Peu à peu, l'accent porté sur la qualité, au sens qui vient d'être défini, s'est étendu aux services : les consommateurs ou usagers devenant de plus en plus exigeants, les défaillances dans les services (hôtellerie, transports etc…) ont été de plus en plus mal tolérées, conduisant les clients, s'ils ne sont pas satisfaits, à se tourner vers d'autres fournisseurs.
Les démarches qualité visant une certification destinée à donner confiance aux clients se sont progressivement étendues aux organismes de formation.

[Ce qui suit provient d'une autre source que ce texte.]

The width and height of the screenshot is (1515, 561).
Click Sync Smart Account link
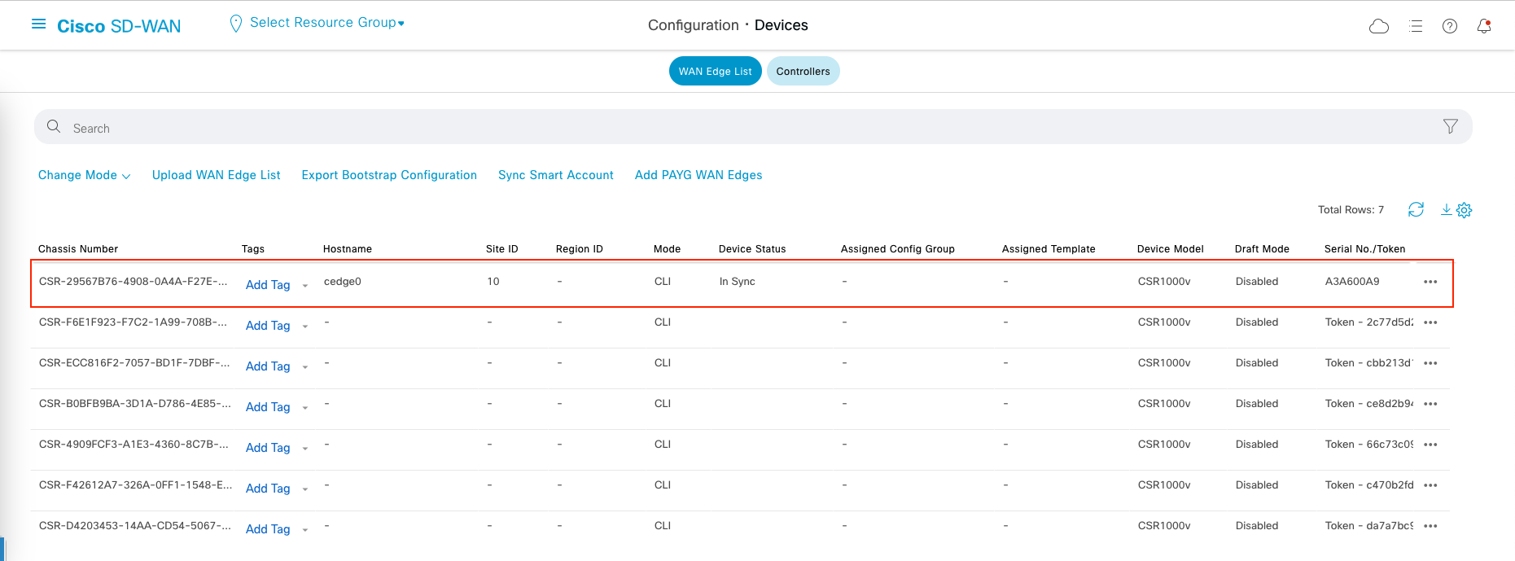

Les GRETA, organismes de formation d'adultes de l'Education nationale sur le marché concurrentiel de la formation

Les GRETA, groupements d'établissements scolaires qui se fédèrent pour dispenser de la formation continue aux adultes (277 sur l'ensemble du territoire), ne sont pas subventionnés par l'Etat pour cette mission. Ils doivent donc trouver dans les conventions qu'ils passent avec les financeurs publics (services déconcentrés de l'Etat et conseils régionaux pour les demandeurs d'emploi) ou privés (entreprises, organismes paritaires collecteurs agréés pour les salariés) les ressources financières qui leur permettent de payer formateurs, personnels administratifs, locaux et équipements qu'ils utilisent. Si l'objectif qui leur est assigné est, non pas de faire du profit, mais d'équilibrer leurs recettes et leurs dépenses, ils se trouvent néanmoins placés sur un marché concurrentiel où les financeurs comme les stagiaires sont des clients qui attendent un service sans défaut. Ces derniers ne constituent pas, comme c'est le cas pour la formation initiale, ce que l'on pourrait appeler une " clientèle captive ". Or, en matière de formation, le service attendu est bien sûr d'ordre pédagogique, mais pas seulement : des stagiaires adultes ne se contentent pas d'un bon formateur. Si le matériel sur lequel ils travaillent est obsolète ou défectueux, si les convocations n'arrivent pas à temps, si l'emploi du temps change sans qu'ils en aient été avertis ou si le formateur leur remet des supports de travail illisibles, ils considèrent à juste titre que le service qui leur est rendu n'est pas satisfaisant. Car la formation ne se limite pas au strict face à face pédagogique. Elle constitue un service global qui inclut un certain nombre de services associés à l'acte pédagogique, dont certains ne relèvent pas directement du formateur.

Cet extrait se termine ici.